Fue entonces, mis valedores, cuando me hice el ánimo y venciendo la repugnancia me incliné ante el desdichado, le tendí mi diestra y lo alcé del arroyo (vehicular). De ahí lo traje a mi propia casa y frente a mí permanece mientras tecleo esto que ustedes están leyendo. Lo observo de reojo y en su abandono total me parece percibirle una sonrisilla de agradecimiento, y aquí un mensaje al altísimo autor de la fabulilla (la parábola) del Buen samaritano. Señor:
Tú bien sabes que éste al que rescaté de la media calle nada vale, como tampoco la acción de ponerlo a salvo de micros, metrobuses y tolerados. Pero, Señor, si algo de mérito le ve tu misericordia a mi acción, ¿a mí y al que rescaté nos darás a valer algún día? ¿Nos darás sapiencia, voluntad y valor para nosotros darnos a valer, que es a quienes corresponde?

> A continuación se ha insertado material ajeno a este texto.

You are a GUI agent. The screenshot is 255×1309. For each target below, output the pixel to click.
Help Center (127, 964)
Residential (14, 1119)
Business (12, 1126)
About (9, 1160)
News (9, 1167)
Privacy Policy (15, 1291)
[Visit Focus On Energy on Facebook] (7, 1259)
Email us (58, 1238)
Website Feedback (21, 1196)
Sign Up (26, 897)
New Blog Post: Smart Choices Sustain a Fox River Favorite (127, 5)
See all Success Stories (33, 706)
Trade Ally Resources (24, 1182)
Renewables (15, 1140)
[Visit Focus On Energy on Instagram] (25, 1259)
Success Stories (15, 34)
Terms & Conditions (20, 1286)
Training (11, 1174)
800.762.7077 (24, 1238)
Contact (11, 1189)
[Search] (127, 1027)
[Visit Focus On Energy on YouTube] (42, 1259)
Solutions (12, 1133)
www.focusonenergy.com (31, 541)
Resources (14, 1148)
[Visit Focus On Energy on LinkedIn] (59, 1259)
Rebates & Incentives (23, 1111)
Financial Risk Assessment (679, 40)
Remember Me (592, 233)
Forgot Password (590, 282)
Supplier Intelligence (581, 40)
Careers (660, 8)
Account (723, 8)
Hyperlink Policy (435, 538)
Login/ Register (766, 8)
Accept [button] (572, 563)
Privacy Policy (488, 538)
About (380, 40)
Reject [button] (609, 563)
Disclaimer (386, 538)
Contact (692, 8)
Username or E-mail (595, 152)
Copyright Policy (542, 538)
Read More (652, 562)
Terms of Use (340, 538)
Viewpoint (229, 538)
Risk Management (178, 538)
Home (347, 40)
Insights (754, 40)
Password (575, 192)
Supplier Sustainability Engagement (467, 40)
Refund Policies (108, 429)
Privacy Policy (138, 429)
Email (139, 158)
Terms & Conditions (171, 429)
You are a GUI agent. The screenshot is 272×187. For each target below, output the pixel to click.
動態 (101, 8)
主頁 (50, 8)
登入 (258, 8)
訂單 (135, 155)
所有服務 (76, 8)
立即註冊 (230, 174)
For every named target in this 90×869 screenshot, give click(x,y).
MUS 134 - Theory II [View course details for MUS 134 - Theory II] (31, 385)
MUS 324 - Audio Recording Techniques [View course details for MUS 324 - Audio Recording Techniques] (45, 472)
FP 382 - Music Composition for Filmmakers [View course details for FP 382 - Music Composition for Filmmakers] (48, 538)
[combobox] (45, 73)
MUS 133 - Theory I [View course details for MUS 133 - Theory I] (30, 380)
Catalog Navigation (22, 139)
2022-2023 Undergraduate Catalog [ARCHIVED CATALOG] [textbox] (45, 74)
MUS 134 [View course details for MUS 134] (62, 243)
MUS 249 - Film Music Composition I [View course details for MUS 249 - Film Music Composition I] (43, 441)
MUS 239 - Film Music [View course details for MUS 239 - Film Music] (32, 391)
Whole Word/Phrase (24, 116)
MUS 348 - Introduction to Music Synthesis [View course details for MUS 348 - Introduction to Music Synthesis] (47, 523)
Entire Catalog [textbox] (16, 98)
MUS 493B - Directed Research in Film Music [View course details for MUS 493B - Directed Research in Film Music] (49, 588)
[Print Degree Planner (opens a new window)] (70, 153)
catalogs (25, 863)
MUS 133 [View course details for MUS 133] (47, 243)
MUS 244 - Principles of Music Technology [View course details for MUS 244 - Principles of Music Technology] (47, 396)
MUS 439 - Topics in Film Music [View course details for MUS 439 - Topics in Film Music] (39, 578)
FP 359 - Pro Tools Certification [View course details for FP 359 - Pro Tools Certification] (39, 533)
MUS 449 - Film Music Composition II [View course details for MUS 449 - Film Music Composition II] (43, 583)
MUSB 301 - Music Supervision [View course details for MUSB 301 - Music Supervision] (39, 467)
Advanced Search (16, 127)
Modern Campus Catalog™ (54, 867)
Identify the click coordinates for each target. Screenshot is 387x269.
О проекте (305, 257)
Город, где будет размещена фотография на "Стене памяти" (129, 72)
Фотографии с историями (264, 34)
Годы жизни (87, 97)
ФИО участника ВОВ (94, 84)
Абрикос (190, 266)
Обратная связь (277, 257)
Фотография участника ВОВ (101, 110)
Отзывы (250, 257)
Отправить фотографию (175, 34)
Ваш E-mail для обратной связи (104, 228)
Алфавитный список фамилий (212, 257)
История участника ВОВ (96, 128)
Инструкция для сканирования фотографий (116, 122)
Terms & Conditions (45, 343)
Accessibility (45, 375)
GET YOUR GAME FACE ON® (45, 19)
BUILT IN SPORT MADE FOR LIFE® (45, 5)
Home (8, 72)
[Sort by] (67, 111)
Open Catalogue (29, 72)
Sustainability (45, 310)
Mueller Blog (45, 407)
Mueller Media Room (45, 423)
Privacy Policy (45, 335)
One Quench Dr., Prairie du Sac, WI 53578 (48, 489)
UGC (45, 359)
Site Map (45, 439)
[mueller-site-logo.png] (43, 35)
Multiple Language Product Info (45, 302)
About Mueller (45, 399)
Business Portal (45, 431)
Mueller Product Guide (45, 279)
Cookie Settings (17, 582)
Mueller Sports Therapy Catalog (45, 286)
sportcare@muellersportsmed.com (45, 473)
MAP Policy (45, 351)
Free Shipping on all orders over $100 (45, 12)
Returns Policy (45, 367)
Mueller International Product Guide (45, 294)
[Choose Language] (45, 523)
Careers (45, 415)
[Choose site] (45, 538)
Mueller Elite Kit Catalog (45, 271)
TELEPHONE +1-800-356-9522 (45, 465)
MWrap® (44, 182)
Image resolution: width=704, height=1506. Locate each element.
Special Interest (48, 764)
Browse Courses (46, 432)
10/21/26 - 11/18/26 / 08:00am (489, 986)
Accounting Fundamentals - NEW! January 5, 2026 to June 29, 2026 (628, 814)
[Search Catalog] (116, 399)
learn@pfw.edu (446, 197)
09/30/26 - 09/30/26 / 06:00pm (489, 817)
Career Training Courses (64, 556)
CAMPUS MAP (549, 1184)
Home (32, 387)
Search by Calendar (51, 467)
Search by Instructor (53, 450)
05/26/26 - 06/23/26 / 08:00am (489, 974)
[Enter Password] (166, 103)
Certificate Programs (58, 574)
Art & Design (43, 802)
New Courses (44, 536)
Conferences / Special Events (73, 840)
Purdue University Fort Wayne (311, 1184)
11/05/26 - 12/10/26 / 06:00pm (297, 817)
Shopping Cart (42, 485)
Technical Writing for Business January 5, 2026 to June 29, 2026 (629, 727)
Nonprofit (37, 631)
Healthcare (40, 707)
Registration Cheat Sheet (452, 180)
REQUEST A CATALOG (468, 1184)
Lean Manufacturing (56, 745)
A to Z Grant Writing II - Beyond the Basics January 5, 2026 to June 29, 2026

A mí me auxiliaste cuando desempleado en la radio (a medias, que me agenciaste un espacio para el ejercicio de mi periodismo, pero sin sueldo. Tres años.). ¿Y a éste cuando, Señor? Él es también una víctima inocente de los descastados proyankis que cargan encima la maldita aspiración de portorriqueños de segunda, gringos de cuarta.
¿Que exagero? Señor ¿qué resta del México de tu madre guadalupana después de que semejantes mediocres, al son del «haiga sido como haiga sido», se apoderaron de mi país, y sañudamente lo enajenan al gringo? ¿No lo han degenerado, no lo han desnaturalizado hasta convertirlo en una segunda versión de Fatfurrias, Texas? Y si no, ¿cómo viven, en qué piensan y en qué lenguaje se expresan, si no es en el del dólar…?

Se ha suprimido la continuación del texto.